Challenge. From the start of the records through the line containing "Looking at the", inclusive, rewrite the lines with "red asterisk" changed to "orange asterisk" and nothing else altered. Leave the pictures out of your answer.
##### Records for processing
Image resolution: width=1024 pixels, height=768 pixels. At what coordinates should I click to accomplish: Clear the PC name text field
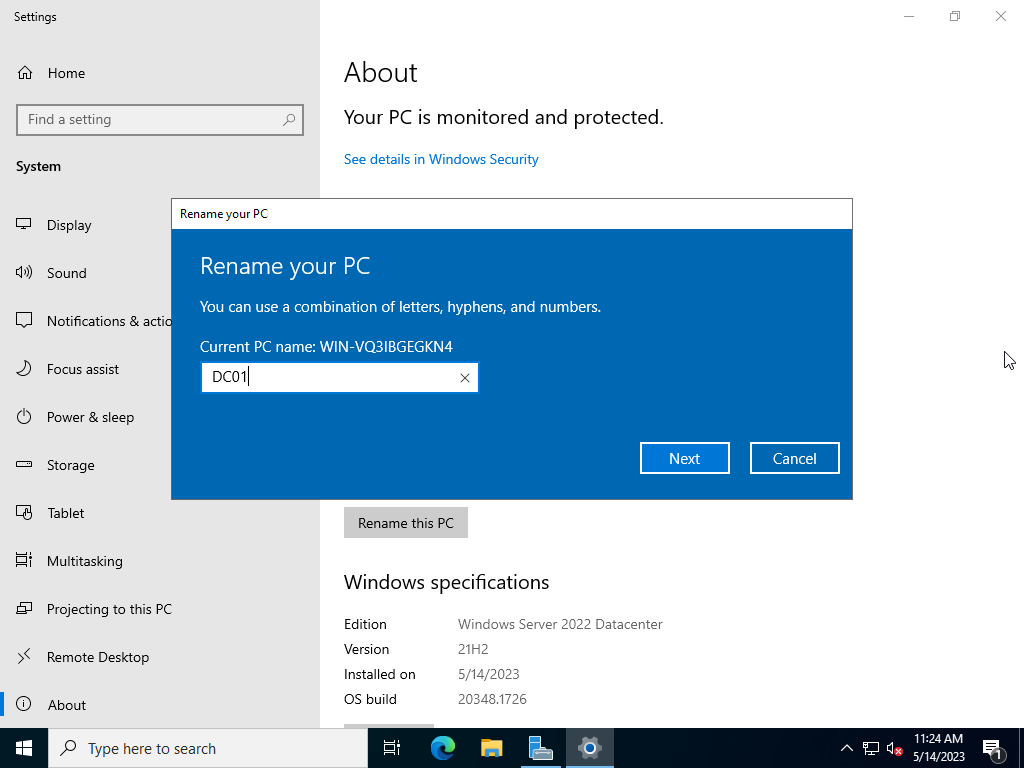click(x=464, y=378)
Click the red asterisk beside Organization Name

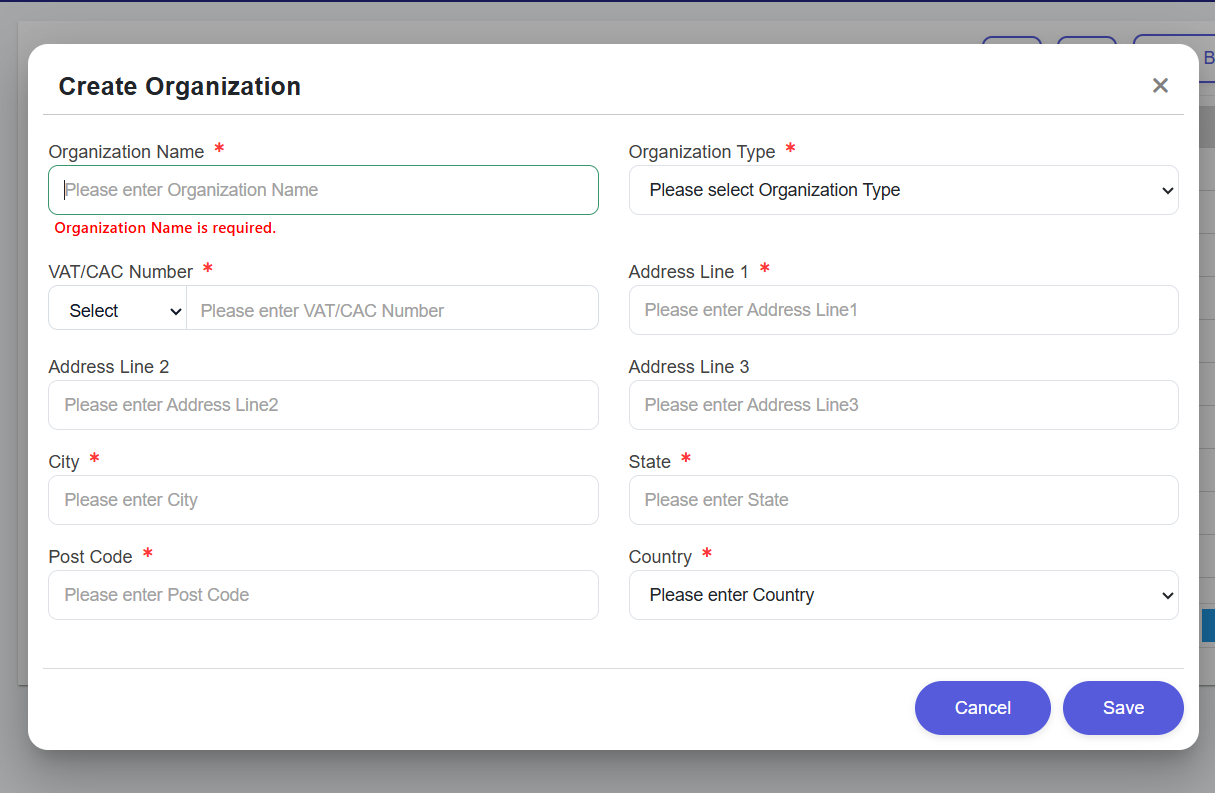coord(219,148)
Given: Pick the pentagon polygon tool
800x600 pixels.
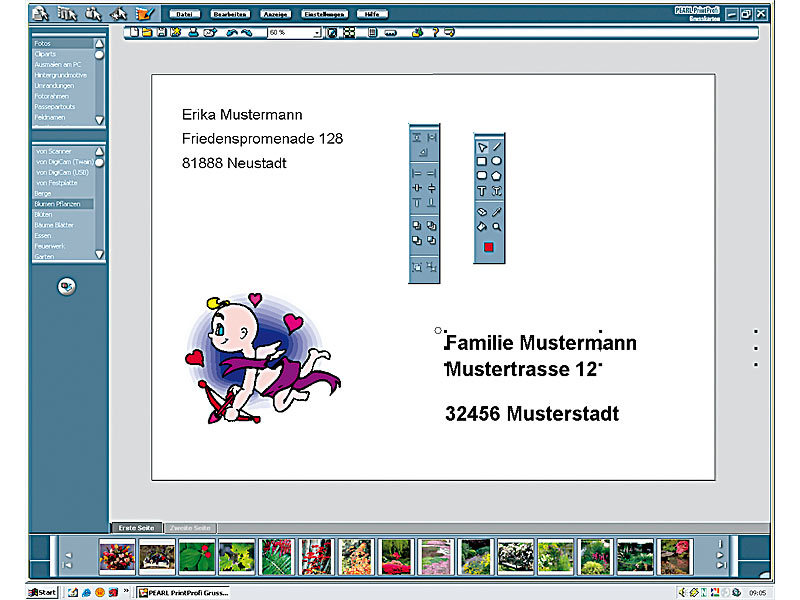Looking at the screenshot, I should point(497,175).
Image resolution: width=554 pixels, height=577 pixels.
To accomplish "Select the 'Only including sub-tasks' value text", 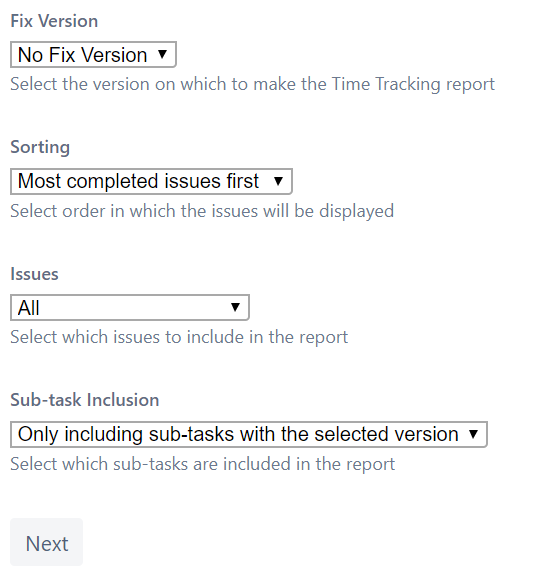I will point(238,434).
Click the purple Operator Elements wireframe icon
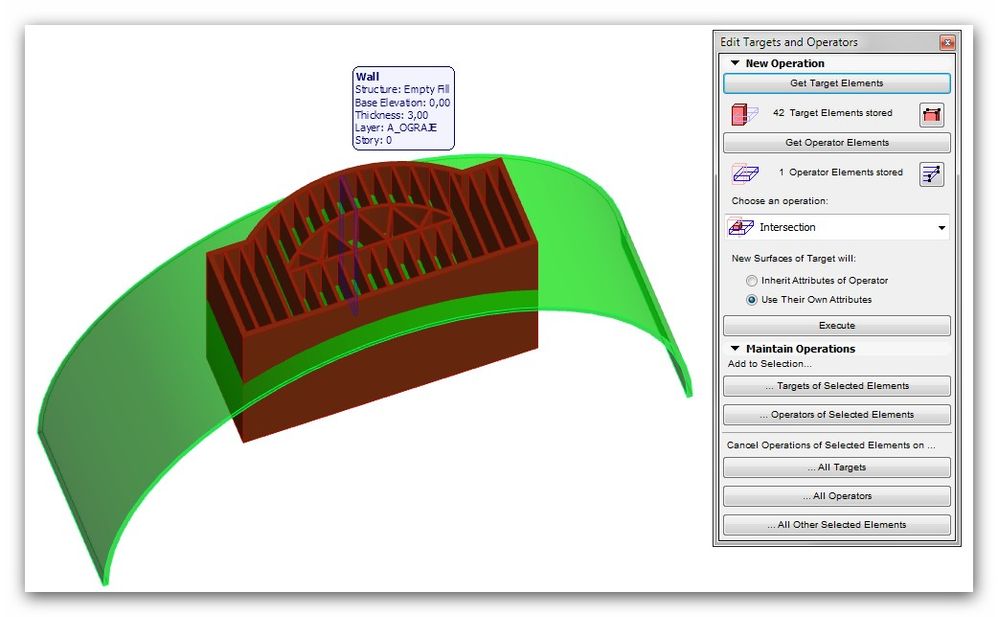This screenshot has height=617, width=998. pyautogui.click(x=744, y=173)
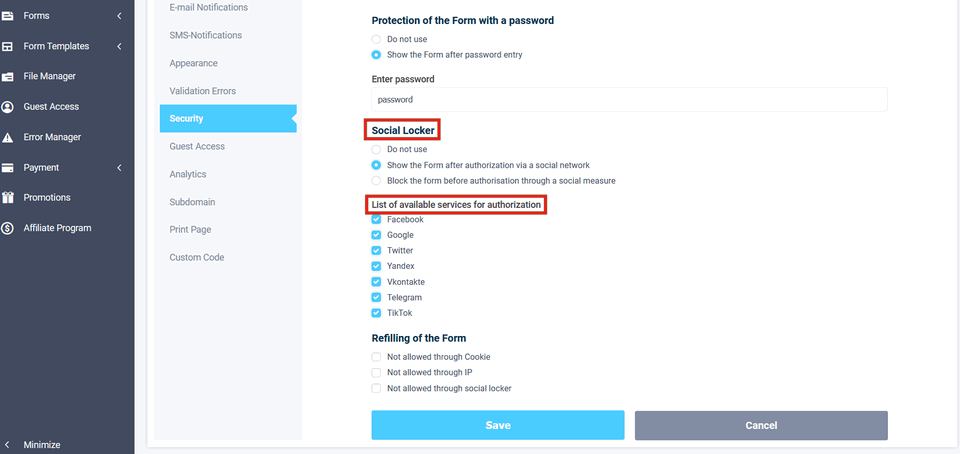This screenshot has width=960, height=454.
Task: Click the Forms icon in sidebar
Action: click(x=8, y=16)
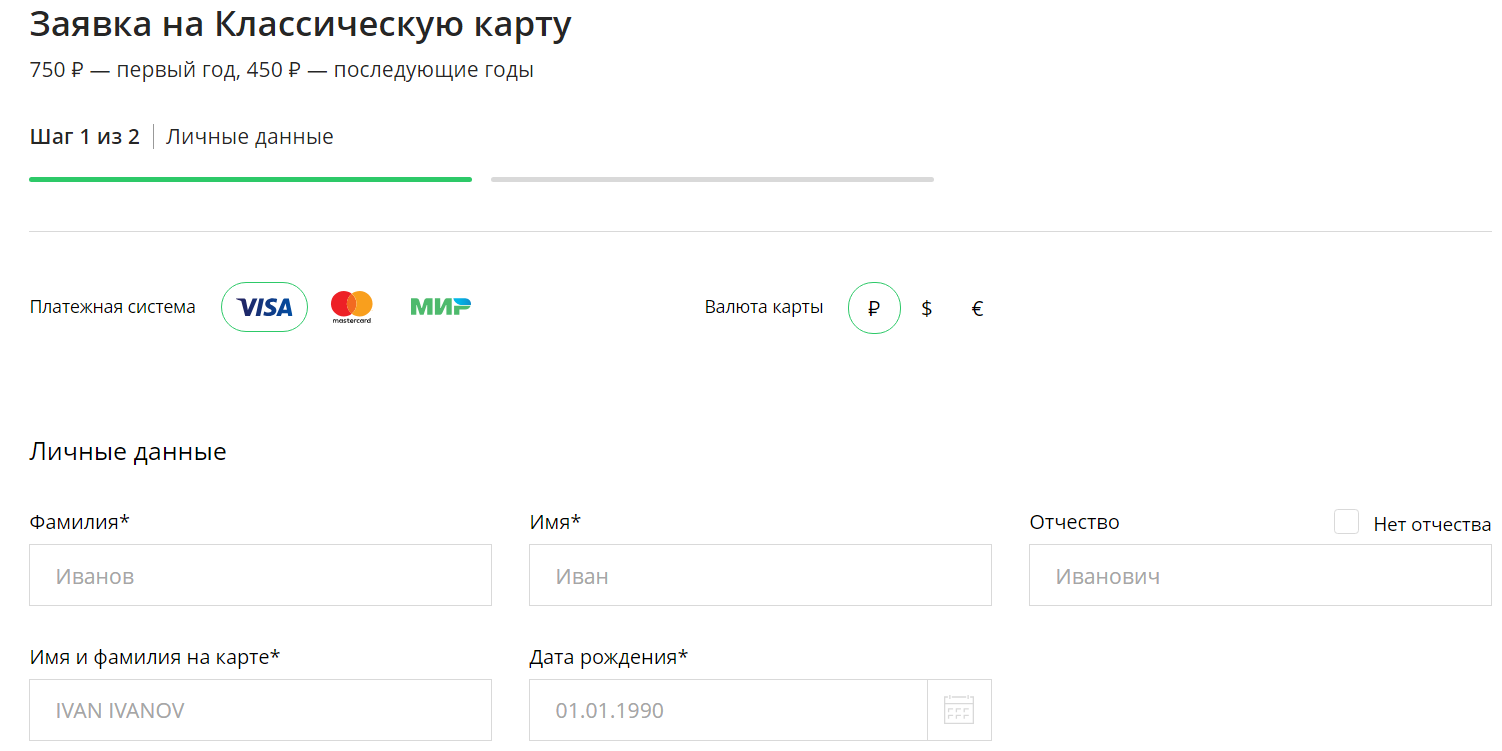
##########
Answer to this problem.
Image resolution: width=1024 pixels, height=768 pixels. At what coordinates should I click to accomplish: Clear the PC name text field
click(x=464, y=378)
Click the orange asterisk beside Organization Name

coord(219,148)
Given: Pick the pentagon polygon tool
800x600 pixels.
Looking at the screenshot, I should point(497,175).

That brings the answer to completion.